======== Information shown
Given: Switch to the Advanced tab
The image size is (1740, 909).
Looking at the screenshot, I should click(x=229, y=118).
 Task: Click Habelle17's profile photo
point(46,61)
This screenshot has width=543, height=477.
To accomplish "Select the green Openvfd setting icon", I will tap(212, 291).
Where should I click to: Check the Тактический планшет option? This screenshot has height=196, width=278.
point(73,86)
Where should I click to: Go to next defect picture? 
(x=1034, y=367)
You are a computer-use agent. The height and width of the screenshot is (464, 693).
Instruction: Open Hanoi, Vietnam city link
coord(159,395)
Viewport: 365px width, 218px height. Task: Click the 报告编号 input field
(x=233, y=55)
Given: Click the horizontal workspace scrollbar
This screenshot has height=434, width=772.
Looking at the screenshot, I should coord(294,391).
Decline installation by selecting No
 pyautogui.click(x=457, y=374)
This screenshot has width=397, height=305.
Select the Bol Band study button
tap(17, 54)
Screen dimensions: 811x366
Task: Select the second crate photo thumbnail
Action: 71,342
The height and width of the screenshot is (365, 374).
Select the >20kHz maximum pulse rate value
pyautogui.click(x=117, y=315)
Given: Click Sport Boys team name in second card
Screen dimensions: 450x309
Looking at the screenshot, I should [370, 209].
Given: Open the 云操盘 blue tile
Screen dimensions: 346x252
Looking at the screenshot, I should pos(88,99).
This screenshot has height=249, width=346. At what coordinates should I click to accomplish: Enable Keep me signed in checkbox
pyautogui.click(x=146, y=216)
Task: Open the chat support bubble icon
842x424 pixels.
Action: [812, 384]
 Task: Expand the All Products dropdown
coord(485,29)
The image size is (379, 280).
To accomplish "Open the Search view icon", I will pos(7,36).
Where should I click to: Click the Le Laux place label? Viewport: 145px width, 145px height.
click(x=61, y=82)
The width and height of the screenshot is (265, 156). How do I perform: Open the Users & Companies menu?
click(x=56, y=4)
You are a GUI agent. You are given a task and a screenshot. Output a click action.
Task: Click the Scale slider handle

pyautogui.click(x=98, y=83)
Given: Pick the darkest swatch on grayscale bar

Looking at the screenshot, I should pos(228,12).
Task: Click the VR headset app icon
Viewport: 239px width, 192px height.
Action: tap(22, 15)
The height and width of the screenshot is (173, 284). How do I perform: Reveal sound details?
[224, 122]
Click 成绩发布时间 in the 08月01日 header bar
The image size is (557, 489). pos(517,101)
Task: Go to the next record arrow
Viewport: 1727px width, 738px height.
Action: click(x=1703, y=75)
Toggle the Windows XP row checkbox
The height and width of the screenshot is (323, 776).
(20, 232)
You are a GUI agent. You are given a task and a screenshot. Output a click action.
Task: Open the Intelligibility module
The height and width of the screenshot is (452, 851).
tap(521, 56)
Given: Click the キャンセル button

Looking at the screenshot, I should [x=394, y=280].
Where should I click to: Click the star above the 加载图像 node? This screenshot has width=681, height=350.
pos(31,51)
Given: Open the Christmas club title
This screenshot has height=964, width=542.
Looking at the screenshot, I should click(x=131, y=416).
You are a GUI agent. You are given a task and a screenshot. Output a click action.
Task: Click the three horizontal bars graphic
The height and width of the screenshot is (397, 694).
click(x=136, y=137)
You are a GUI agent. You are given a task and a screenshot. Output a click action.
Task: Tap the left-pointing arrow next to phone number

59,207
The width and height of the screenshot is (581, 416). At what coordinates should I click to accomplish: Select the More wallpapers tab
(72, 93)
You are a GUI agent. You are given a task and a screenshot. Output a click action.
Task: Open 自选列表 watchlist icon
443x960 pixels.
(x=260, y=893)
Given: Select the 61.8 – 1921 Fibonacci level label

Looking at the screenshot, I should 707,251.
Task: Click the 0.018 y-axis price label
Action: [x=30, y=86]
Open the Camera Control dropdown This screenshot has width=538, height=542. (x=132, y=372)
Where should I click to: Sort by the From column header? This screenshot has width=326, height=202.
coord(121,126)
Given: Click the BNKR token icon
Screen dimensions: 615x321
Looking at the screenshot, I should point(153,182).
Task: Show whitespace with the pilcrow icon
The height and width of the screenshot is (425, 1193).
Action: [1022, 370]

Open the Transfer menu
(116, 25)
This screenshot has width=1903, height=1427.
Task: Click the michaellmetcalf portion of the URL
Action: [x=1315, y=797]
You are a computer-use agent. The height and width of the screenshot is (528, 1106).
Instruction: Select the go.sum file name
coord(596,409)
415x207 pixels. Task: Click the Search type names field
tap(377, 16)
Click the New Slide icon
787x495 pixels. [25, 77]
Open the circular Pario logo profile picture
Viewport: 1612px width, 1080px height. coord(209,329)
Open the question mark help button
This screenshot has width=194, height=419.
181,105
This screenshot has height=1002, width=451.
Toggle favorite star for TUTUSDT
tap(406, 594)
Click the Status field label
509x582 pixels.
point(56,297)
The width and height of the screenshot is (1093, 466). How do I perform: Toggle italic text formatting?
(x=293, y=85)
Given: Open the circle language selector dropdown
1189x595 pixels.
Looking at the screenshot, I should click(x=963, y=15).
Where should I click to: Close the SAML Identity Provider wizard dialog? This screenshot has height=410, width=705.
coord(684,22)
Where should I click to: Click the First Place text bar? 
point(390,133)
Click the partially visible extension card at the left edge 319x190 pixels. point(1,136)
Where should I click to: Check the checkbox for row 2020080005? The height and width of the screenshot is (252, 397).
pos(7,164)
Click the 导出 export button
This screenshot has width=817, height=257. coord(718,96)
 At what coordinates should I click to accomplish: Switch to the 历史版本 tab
================
▶ [To do]:
Your answer should be only the number of lines, in the entries above, that include "will".

▶ [Result of the task]:
2